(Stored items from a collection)
════

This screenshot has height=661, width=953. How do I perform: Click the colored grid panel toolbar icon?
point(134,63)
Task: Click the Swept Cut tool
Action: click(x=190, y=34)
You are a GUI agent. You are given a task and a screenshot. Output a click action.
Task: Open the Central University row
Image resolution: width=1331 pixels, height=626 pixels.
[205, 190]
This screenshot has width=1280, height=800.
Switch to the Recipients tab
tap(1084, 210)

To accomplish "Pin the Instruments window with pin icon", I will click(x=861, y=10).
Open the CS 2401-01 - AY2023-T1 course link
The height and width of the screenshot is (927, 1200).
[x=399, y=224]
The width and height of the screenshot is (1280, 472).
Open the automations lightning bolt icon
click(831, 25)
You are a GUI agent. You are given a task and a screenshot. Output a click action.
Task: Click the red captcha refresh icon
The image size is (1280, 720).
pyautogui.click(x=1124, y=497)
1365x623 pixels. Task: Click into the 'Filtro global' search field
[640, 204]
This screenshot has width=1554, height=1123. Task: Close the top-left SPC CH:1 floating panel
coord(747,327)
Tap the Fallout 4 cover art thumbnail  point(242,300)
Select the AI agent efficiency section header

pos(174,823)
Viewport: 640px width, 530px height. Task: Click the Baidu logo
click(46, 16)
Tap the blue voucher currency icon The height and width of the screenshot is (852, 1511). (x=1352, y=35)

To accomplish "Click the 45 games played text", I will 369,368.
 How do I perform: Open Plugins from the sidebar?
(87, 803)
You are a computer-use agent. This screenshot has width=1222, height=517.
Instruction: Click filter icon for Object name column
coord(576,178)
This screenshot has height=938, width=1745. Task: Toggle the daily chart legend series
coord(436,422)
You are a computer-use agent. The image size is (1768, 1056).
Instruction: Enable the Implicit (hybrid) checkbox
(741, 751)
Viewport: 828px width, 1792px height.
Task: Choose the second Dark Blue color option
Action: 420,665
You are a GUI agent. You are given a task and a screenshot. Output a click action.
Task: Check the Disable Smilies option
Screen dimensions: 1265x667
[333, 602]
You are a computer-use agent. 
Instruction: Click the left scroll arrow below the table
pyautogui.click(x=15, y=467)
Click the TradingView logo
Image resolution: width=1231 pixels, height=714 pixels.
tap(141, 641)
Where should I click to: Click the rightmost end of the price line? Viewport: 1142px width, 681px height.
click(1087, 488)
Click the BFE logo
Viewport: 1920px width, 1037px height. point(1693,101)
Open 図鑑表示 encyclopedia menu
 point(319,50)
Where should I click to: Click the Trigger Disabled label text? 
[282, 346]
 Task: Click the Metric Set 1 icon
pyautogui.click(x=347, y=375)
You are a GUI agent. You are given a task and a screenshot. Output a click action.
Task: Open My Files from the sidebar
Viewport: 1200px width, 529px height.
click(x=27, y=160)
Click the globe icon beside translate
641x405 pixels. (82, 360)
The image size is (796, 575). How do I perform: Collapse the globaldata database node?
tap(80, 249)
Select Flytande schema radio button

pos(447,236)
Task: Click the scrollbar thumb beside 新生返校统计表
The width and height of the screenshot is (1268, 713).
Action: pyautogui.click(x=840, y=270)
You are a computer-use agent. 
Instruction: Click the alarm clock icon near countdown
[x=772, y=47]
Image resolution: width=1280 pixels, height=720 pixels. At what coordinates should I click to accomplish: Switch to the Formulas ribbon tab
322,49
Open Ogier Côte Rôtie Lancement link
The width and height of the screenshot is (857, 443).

════

Restate the records above exactly.

§ **Answer for this exercise**
This screenshot has height=661, width=953. How do I perform: Click the colored grid panel toolbar icon?
point(134,63)
Task: Click the Swept Cut tool
Action: click(x=190, y=34)
You are a GUI agent. You are given a task and a screenshot. Output a click action.
Task: Open the Central University row
Image resolution: width=1331 pixels, height=626 pixels.
[205, 190]
This screenshot has width=1280, height=800.
Switch to the Recipients tab
tap(1084, 210)

To accomplish "Pin the Instruments window with pin icon", I will click(x=861, y=10).
Open the CS 2401-01 - AY2023-T1 course link
The height and width of the screenshot is (927, 1200).
[x=399, y=224]
The width and height of the screenshot is (1280, 472).
Open the automations lightning bolt icon
click(831, 25)
You are a GUI agent. You are given a task and a screenshot. Output a click action.
Task: Click the red captcha refresh icon
The image size is (1280, 720).
pyautogui.click(x=1124, y=497)
1365x623 pixels. Task: Click into the 'Filtro global' search field
[640, 204]
This screenshot has width=1554, height=1123. Task: Close the top-left SPC CH:1 floating panel
coord(747,327)
Tap the Fallout 4 cover art thumbnail  point(242,300)
Select the AI agent efficiency section header

pos(174,823)
Viewport: 640px width, 530px height. Task: Click the Baidu logo
click(46, 16)
Tap the blue voucher currency icon The height and width of the screenshot is (852, 1511). (x=1352, y=35)

To accomplish "Click the 45 games played text", I will 369,368.
 How do I perform: Open Plugins from the sidebar?
(87, 803)
You are a computer-use agent. This screenshot has width=1222, height=517.
Instruction: Click filter icon for Object name column
coord(576,178)
This screenshot has height=938, width=1745. Task: Toggle the daily chart legend series
coord(436,422)
You are a computer-use agent. The image size is (1768, 1056).
Instruction: Enable the Implicit (hybrid) checkbox
(741, 751)
Viewport: 828px width, 1792px height.
Task: Choose the second Dark Blue color option
Action: 420,665
You are a GUI agent. You are given a task and a screenshot. Output a click action.
Task: Check the Disable Smilies option
Screen dimensions: 1265x667
[333, 602]
You are a computer-use agent. 
Instruction: Click the left scroll arrow below the table
pyautogui.click(x=15, y=467)
Click the TradingView logo
Image resolution: width=1231 pixels, height=714 pixels.
tap(141, 641)
Where should I click to: Click the rightmost end of the price line? Viewport: 1142px width, 681px height.
click(1087, 488)
Click the BFE logo
Viewport: 1920px width, 1037px height. point(1693,101)
Open 図鑑表示 encyclopedia menu
 point(319,50)
Where should I click to: Click the Trigger Disabled label text? 
[282, 346]
 Task: Click the Metric Set 1 icon
pyautogui.click(x=347, y=375)
You are a GUI agent. You are given a task and a screenshot. Output a click action.
Task: Open My Files from the sidebar
Viewport: 1200px width, 529px height.
click(x=27, y=160)
Click the globe icon beside translate
641x405 pixels. (82, 360)
The image size is (796, 575). How do I perform: Collapse the globaldata database node?
tap(80, 249)
Select Flytande schema radio button

pos(447,236)
Task: Click the scrollbar thumb beside 新生返校统计表
The width and height of the screenshot is (1268, 713).
Action: pyautogui.click(x=840, y=270)
You are a computer-use agent. 
Instruction: Click the alarm clock icon near countdown
[x=772, y=47]
Image resolution: width=1280 pixels, height=720 pixels. At what coordinates should I click to accomplish: Switch to the Formulas ribbon tab
322,49
Open Ogier Côte Rôtie Lancement link
The width and height of the screenshot is (857, 443).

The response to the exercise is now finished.